A project log for The ultimate vlogging mic

Recording the best headset audio in a portable form factor

lion mclionheadlion mclionhead 01/08/2018 at 01:250 Comments

The mane thing Jack does to achieve low latency is set the optimum buffering parameters for full duplex.  The best parameters for a USB card came from 

https://wiki.linuxaudio.org/wiki/raspberrypi

OSS used the terms "fragment" & "sample" to define its buffering, with all the fragments combined to form a "buffer".  Audio programs read or wrote 1 fragment at a time.  ALSA uses the terms "period" & "frame" with audio being processed 1 period at a time & all the periods combined to still form a "buffer".  The unfortunate terms are probably because ALSA was designed by a Hungarian speaker.  

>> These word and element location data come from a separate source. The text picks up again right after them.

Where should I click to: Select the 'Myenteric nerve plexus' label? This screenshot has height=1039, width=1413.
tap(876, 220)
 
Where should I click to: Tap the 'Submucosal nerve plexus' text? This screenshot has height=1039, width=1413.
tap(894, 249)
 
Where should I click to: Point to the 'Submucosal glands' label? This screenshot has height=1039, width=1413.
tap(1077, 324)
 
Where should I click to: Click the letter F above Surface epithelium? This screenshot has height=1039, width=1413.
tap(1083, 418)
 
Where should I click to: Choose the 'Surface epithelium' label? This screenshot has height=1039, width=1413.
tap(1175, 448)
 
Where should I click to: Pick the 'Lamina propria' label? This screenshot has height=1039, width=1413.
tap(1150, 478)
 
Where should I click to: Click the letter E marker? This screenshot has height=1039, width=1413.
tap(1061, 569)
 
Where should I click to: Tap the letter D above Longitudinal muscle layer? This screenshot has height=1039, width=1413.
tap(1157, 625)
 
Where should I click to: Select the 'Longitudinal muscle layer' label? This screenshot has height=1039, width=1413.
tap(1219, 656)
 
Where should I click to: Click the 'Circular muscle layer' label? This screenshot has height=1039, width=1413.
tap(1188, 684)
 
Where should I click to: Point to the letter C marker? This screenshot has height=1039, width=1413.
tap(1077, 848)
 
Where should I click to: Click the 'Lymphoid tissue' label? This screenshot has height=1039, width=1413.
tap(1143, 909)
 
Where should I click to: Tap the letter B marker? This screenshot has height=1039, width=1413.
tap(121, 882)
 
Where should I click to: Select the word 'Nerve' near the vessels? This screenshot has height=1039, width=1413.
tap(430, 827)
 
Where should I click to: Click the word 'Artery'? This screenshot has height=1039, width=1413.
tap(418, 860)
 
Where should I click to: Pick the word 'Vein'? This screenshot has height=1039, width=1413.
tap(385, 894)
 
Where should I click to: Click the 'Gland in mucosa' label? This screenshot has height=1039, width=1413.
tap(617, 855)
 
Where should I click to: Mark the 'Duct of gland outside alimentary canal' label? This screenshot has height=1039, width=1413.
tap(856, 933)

Unfortunately, a scratch built audio monitor using mmap is not as easy as Jack makes it look.  There are some gnarly buffer alignment problems.

jack_lsp shows the ports which can be passed to jack_connect

These commands route the microphone to the speakers through the DSP:

jack_connect system:capture_1 system:playback_1

jack_connect system:capture_1 system:playback_2

This disconnects a route:

jack_disconnect system:capture_1 system:playback_1

This command records from the microphone:

jack_rec -d -1 -f test.wav system:capture_1

jack_thru creates a dummy signal processor & 4 ports which are shown on jack_lsp which can then be connected.  You can see how a signal processor can be built up from the command line.

Developing jack programs requires 'apt-get install libjack-jackd2-dev'

The jack_thru example is in the jack2 source code.  Compiling thru_client.c requires merely 'gcc thru_client.c -ljack'  The source filenames have nothing to do with the executable names.

Unfortunately, it promotes all the samples to floats.